This is one in my series of sabbatical posts. I started this series in 2013-2014 and, now, the generosity of my employer means that I pick it up again. Technically, this time it is called study leave rather than sabbatical. But I don’t have a blog category for that.
Happy drifting, she said in an e-mail sign-off.
Happy drifting…have you met me? I thought.
But she invited me to something similar five years ago. And I thought the same then. Drifting was not on my sabbatical radar that time. And so, when she had asked which of a whole list of animals we identified with, members of the retreat group were saying things like ‘dolphin’. I, however, only knew how to say ‘racehorse’.
Truth be told, when some of them talked about their spirituality in terms of playing in the sea like dolphins, a little part of me died inside. I was already not sure about the retreat that first night. Age differences, and the gentle sweetness of it all – I felt awkward already. And now dolphins, of all things. Surely, I was in the wrong place.
I didn’t especially want that careless dolphin freedom of floating in the ocean. I know, because I remember her asking me the next night in a private conversation, saying, surely it would be nice, wouldn’t it, just to ‘float along’ in Jesus?
She might as well have been speaking a foreign language. I didn’t even know how to want that. I was more concerned that I was about to kill my racehorse. And whilst I wanted to know how to save her, I never conceived that my racehorse could give way to something else. I loved my racehorse for her speed, her unswerving focus. Dolphins could only be for me a poor substitute.
Yet Jesus did something in that week. The day after, when I met with a different lady, a tectonic shift began, the reverberations of which continue to echo even now. Two days after that, as the retreat wrapped up and someone mentioned those animals again, I remember feeling warmer to the idea of a dolphin gently floating in the life of God. Warmer, but unconvinced I’d ever be that dolphin.
Five years on, I find myself in that place again. I still love my racehorse. And I’ve learned that I am both rider and horse, that the rider had always been dominant and that I’ve needed to learn to know reality also through the horse’s eyes. And I won’t swap that combination of rational, focused calculation and unswerving stubbornness of will and heart after God.
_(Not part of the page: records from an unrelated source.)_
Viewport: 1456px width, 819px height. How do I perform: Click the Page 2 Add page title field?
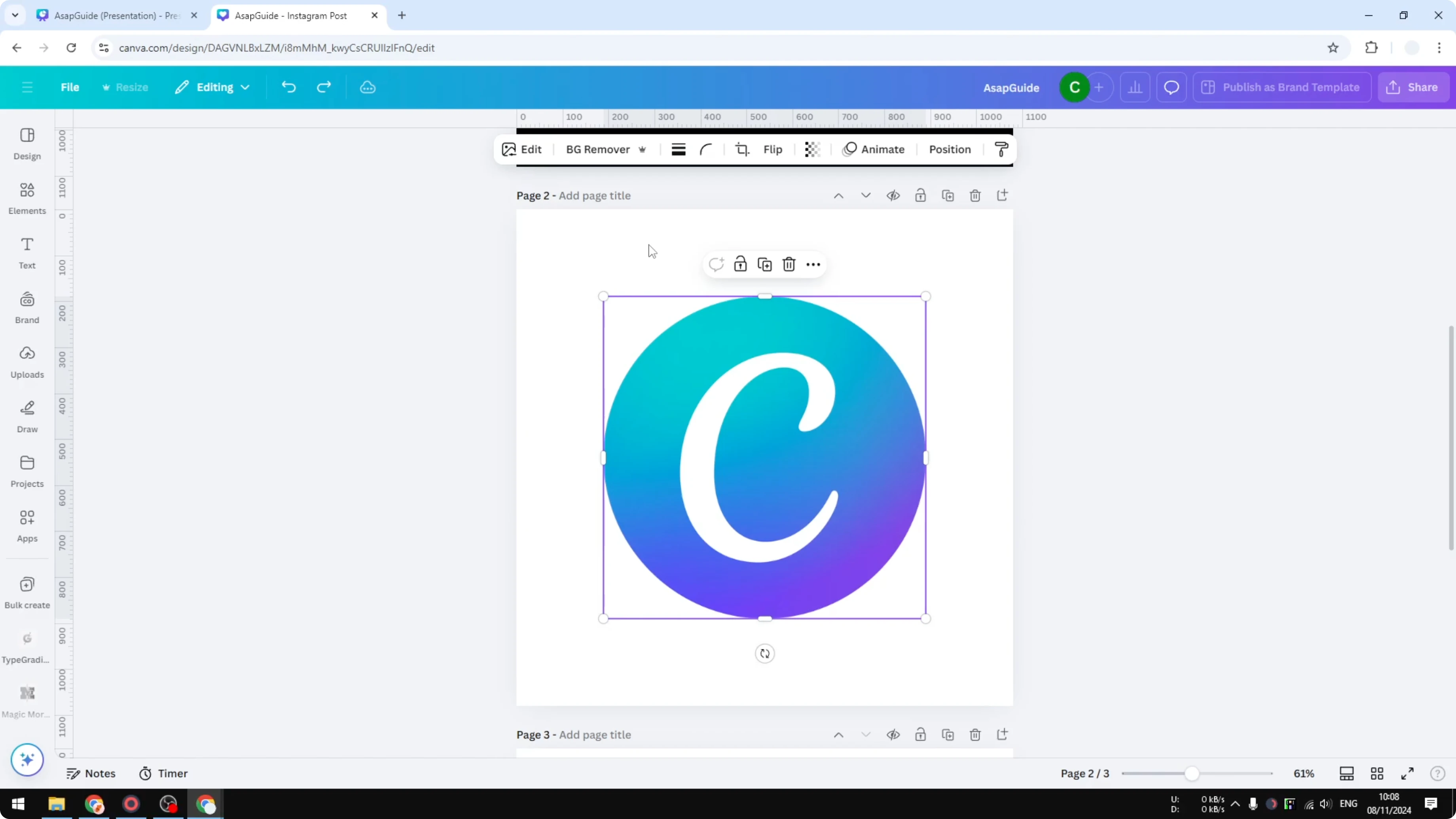tap(594, 195)
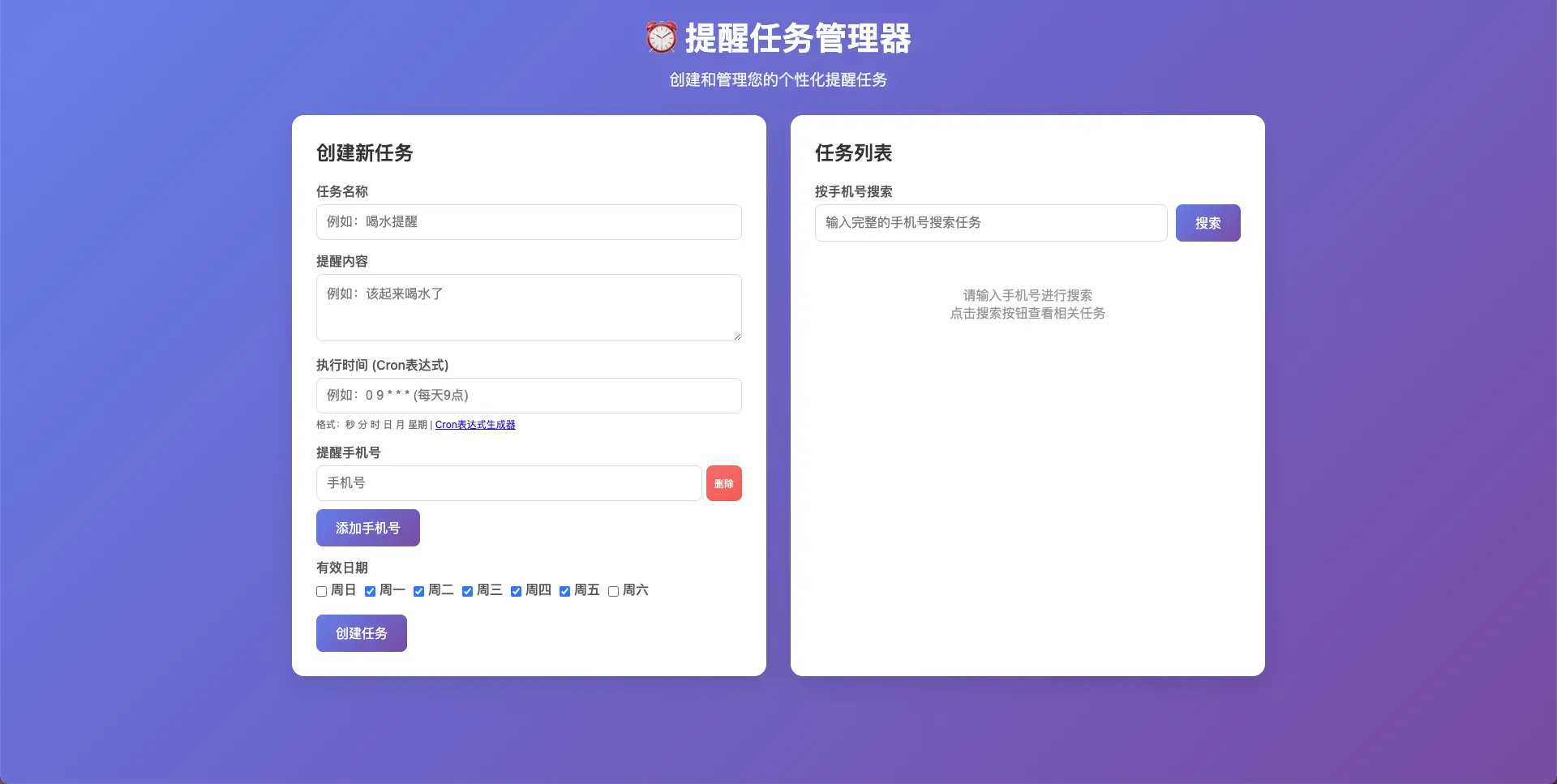
Task: Submit with the 创建任务 button
Action: coord(362,633)
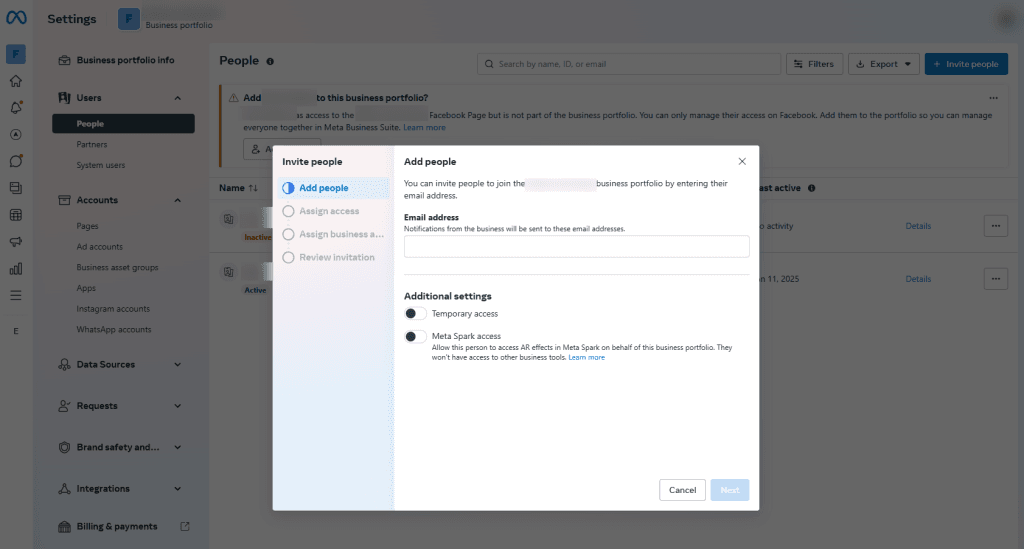Collapse the Users section chevron
Image resolution: width=1024 pixels, height=549 pixels.
click(177, 98)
I still love my racehorse, true, and I may also never quite connect with the dolphin. But I hear that call to drift more quickly this time. Within days of sabbatical beginning, I hear him saying what I could not hear last time. And so I begin to drift in his ocean. Fully immersed. Powerless to drive forward. Open, so open, to his acts upon me – that I may move where he moves me and rest where he leaves me.
Yes, this time, earlier than last time, I’m happy, drifting.